Passage to read
-------

Solicitor General of the United States
In 2009, President Barack Obama selected Kagan to serve as Solicitor General of the United States, making her the first woman to hold that post. Confirmed by the Senate, she led the Office of the Solicitor General, supervising the government's Supreme Court litigation and personally arguing several high-profile cases. Working with principal deputies and a team of career advocates, she navigated a docket that spanned constitutional law, administrative law, and statutory interpretation. Her advocacy emphasized clarity, candor, and careful respect for precedent, traits that would define her later judicial opinions.
Associate Justice of the Supreme Court
President Obama nominated Kagan in 2010 to succeed Justice John Paul Stevens as an Associate Justice of the Supreme Court. After confirmation by the Senate, she took her seat in August 2010 as the 112th Justice and the fourth woman in the Court's history. She joined what has been known as the Roberts Court, serving alongside Chief Justice John G. Roberts, Jr., and Justices Antonin Scalia, Anthony M. Kennedy, Clarence Thomas, Ruth Bader Ginsburg, Stephen G. Breyer, and Sonia Sotomayor. Over the years, the Court's composition shifted to include Justices Samuel A. Alito, Jr., Neil M. Gorsuch, Brett M. Kavanaugh, Amy Coney Barrett, and Ketanji Brown Jackson. In her early terms, Kagan recused herself from a number of cases in which she had participated as Solicitor General, an approach reflecting her fidelity to judicial ethics and institutional legitimacy.
Judicial Work and Jurisprudence
Kagan is widely recognized for lucid prose, pragmatic reasoning, and a disciplined approach to precedent. She has written key majority opinions including Kimble v. Marvel Entertainment (2015), which underscored the stabilizing function of stare decisis in patent law; Kisor v. Wilkie (2019), refining but preserving judicial deference to agencies' interpretations of their own regulations; Allen v. Cooper (2020), addressing state sovereign immunity in the copyright context; Wooden v. United States (2022), clarifying the Armed Career Criminal Act's "occasions" clause; and Jack Daniel's Properties, Inc. v. VIP Products LLC (2023), delineating the interaction of trademark law and parody. She has also authored notable dissents, including in Rucho v. Common Cause (2019), where she argued that partisan gerrymandering undermines democratic accountability, and in Brnovich v. Democratic National Committee (2021), expressing concern about restrictions on voting access.
Her judicial method balances text, structure, history, and practical consequences. Drawing on her administrative law scholarship and her experience in the executive branch, she often engages deeply with how statutes function in the real world. While she has frequently joined opinions by colleagues such as Justices Breyer and Sotomayor in statutory and administrative cases, she has also formed cross-ideological coalitions with Justices Gorsuch and Roberts on questions of statutory interpretation, reflecting her emphasis on consensus where possible.
Public Profile and Influence
Kagan's career has been shaped by mentors and colleagues across institutions: Abner Mikva and Thurgood Marshall in the judiciary; Bill Clinton and Bruce Reed in the policy arena; Lawrence Summers, Robert Clark, and Martha Minow in academic leadership; and Barack Obama in both academia and government. On the Supreme Court she worked closely with Ruth Bader Ginsburg and Stephen Breyer, and she has continued to engage collegially with a changing roster of colleagues including Sonia Sotomayor, Clarence Thomas, Samuel Alito, John Roberts, Neil Gorsuch, Brett Kavanaugh, Amy Coney Barrett, and Ketanji Brown Jackson. Her legacy to date is that of a lawyer's lawyer: a careful institutionalist, a teacher at heart, and a justice whose opinions are accessible to practitioners, students, and citizens alike.

-------

Stored data
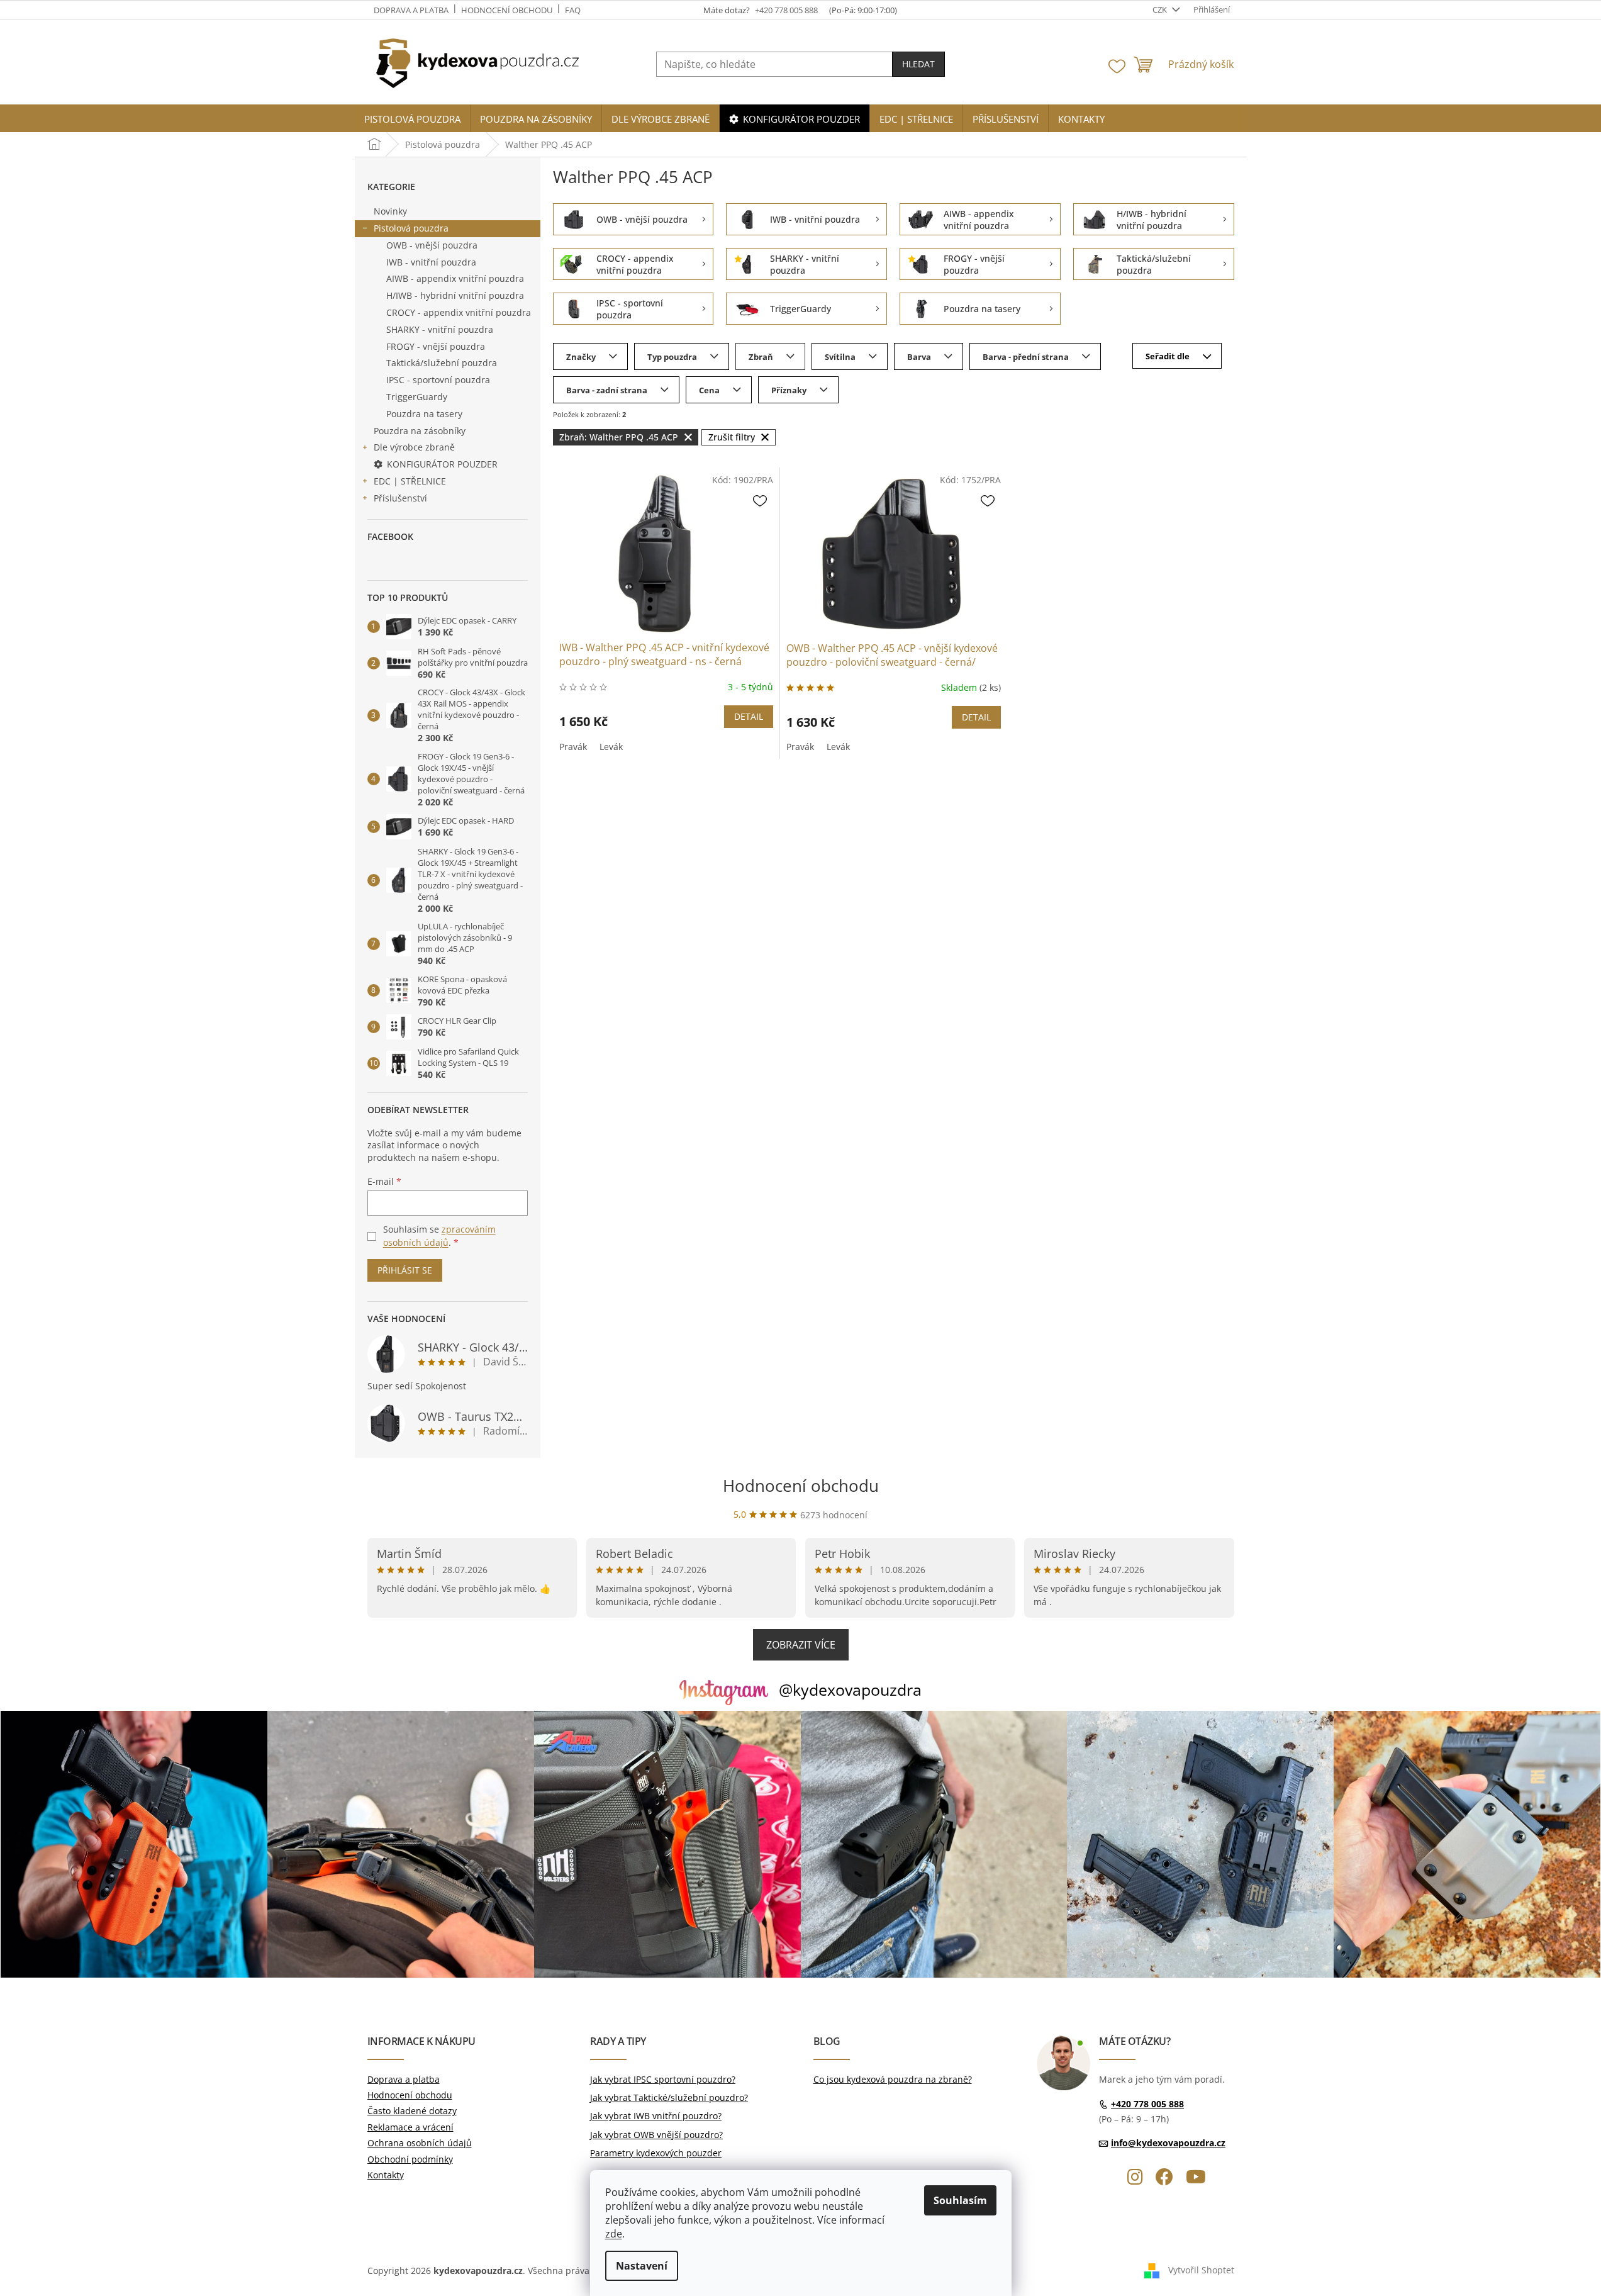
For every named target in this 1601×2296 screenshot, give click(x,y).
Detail (748, 716)
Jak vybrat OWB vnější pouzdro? (656, 2135)
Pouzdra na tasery (424, 414)
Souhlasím (960, 2200)
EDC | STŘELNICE (410, 481)
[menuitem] (412, 119)
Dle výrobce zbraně (414, 447)
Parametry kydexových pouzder (656, 2153)
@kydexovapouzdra (850, 1689)
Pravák (573, 747)
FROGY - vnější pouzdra (435, 346)
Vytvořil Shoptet (1201, 2270)
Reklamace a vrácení (410, 2127)
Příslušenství (400, 498)
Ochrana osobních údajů (419, 2143)
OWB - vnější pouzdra (431, 245)
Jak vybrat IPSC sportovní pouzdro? (662, 2079)
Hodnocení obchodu (506, 10)
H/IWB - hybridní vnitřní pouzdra (455, 295)
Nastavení (641, 2266)
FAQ (573, 10)
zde (613, 2234)
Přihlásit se (404, 1270)
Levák (611, 747)
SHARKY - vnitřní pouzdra (439, 329)
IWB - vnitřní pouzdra (431, 262)
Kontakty (385, 2175)
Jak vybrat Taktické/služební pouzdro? (669, 2097)
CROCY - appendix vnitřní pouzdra (458, 312)
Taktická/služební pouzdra (441, 363)
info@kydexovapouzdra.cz (1168, 2143)
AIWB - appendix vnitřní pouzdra (455, 278)
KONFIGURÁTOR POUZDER (442, 464)
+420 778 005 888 (1147, 2104)
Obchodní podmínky (410, 2159)
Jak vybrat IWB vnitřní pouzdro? (656, 2116)
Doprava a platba (411, 10)
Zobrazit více (800, 1645)
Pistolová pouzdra (411, 228)
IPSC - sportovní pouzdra (438, 380)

-------

To do
(a) According to the passage about Kagan, why did she recuse herself from certain cases in her early terms on the Supreme Court?
(b) Name every majority opinion that the passage about Kagan says she wrote, with the year given for each.

Answers to the exercise
(a) She recused herself from cases in which she had participated as Solicitor General. The passage presents this approach as reflecting her fidelity to judicial ethics and institutional legitimacy.

(b)
- Kimble v. Marvel Entertainment (2015)
- Kisor v. Wilkie (2019)
- Allen v. Cooper (2020)
- Wooden v. United States (2022)
- Jack Daniel's Properties, Inc. v. VIP Products LLC (2023)